For the 2016 edition of Lollapalooza in Chicago, Saturday parking near the festival grounds ranges from $10 to $70 a day, according to the SpotHero parking website.
So instead of fighting traffic and coughing up money for parking, Rish recommends taking advantage of a ride-sharing service such as Uber or Lyft.
"You can split the price of the ride with your friends," she says.
However, be aware that ride-sharing services may charge surge pricing (this is when pricing is automatically raised when rider demand is higher than the number of drivers near you) at busy times, which will affect how much you pay for your ride.
Rish also recommends taking a public bus, subway or train if those options are available.
Or you could avoid transportation altogether by staying somewhere within walking distance of the festival grounds.
6. Check out hotel alternatives.
If you're an out-of-town attendee of a music festival, look into renting a place from a private owner -- through websites such as Airbnb and Craigslist -- rather than booking a hotel room.
"Hotels always jack up prices for festivals in town, but some Airbnb people may not increase their prices," Gerla says.
During Austin City Limits, you can locate a private one-bedroom pad for about $100 a night, Gerla says. However, a check of TripAdvisor shows few hotel rooms going for less than $126 a night during the festival.
7. Dump the overpriced bottled water.
"One time I bought a bottle of water for $6 at a music festival in San Diego," Rish says. "Never again!"
Instead, stick an empty water bottle in your backpack and fill it with free H20 at water stations on the festival grounds, she says.
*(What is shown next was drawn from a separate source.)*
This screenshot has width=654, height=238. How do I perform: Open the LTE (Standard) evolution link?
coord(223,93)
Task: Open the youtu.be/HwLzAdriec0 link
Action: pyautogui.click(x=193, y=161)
Be aware that some festivals prohibit bringing containers onto the festival grounds. For instance, the Ultra Music Festival bans bottles, cans, canteens, flasks and coolers brought from outside the venue.
8. Buy the bigger beer.
At a music festival, you may get sticker shock when you see the prices charged for beer. And you often can't carry your own alcohol into a festival, as many of these events ban beer and other booze you've purchased ahead of time, Rish says.
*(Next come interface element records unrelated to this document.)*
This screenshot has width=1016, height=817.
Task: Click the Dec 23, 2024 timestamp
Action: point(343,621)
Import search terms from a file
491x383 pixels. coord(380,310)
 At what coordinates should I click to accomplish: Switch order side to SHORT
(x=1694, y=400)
Rish's suggestion: Buy a large beer that you can share with friends. "It's an easy way to save a couple of bucks," she says.
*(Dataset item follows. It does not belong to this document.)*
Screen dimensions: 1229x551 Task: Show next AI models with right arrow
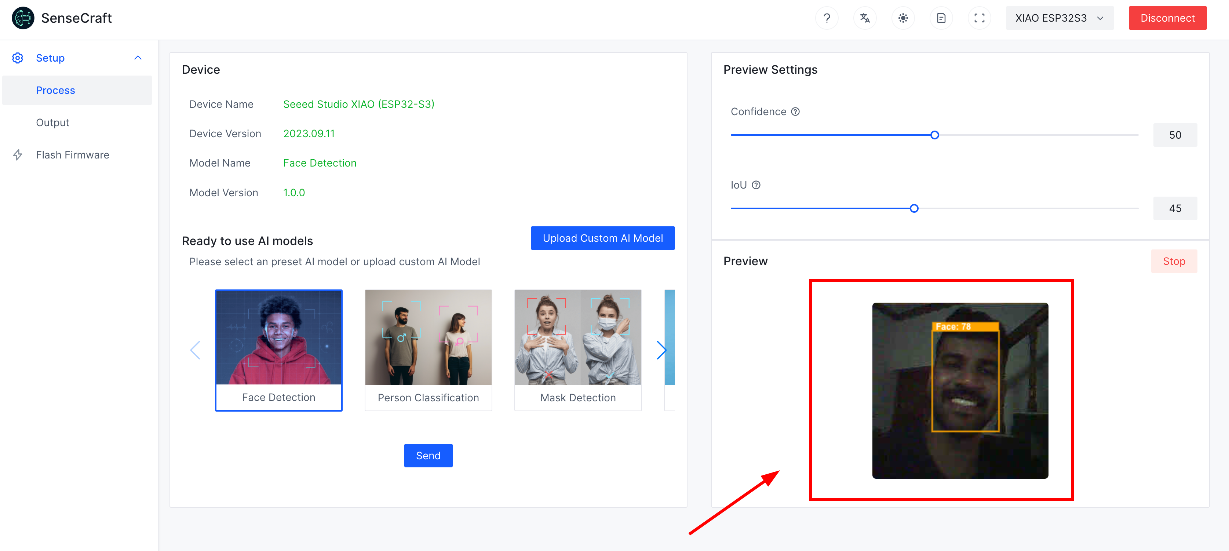coord(661,350)
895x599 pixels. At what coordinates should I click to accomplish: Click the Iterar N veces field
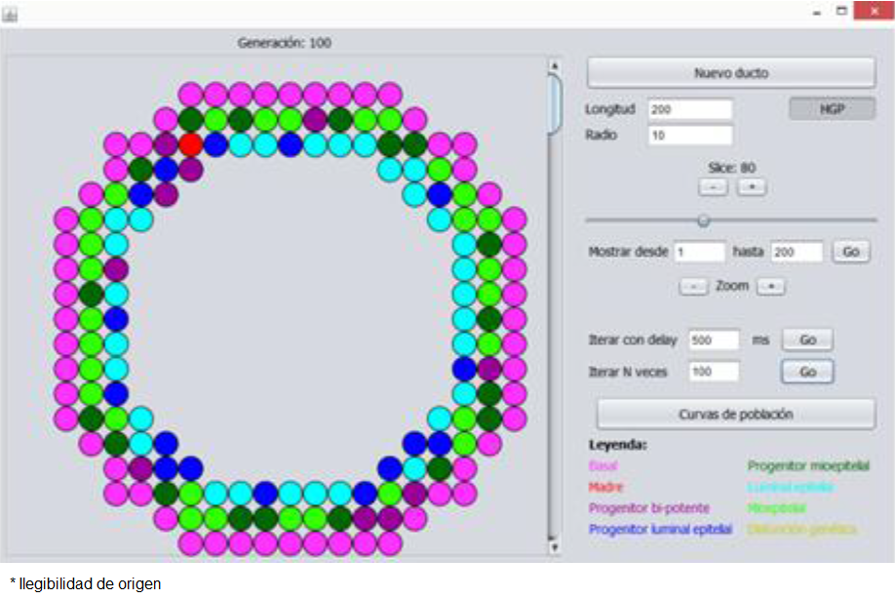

A calculation by Forbes showed beer prices at 11 music festivals in 2015 ranging from $4 to $15 apiece, but the magazine didn't indicate the sizes of those beers.
9. Carry cash.
When you swipe your credit card at a festival, some food and clothing vendors may tack on an extra fee, Rish says.
She suggests you set aside a certain amount of cash for each day of the festival and bring your credit card only as backup.
"Make sure you're holding it in a safe, secure spot, like a money clip or fanny pack," she says.
Having cash on hand before you arrive at a festival also means you can steer clear of fees for withdrawing money from on-site ATMs, Rish says.
Additionally, she recommends not purchasing festival merchandise at the venue. Rather, shop for the merchandise online after the festival, she says, because you may end up paying less for it.
Keep in mind that some festival vendors accept cash only -- no plastic.
Festivals can be costly but there are savings options available. Look into volunteering at or working on a street team for a music festival to save money, and carry cash to avoid ATM fees.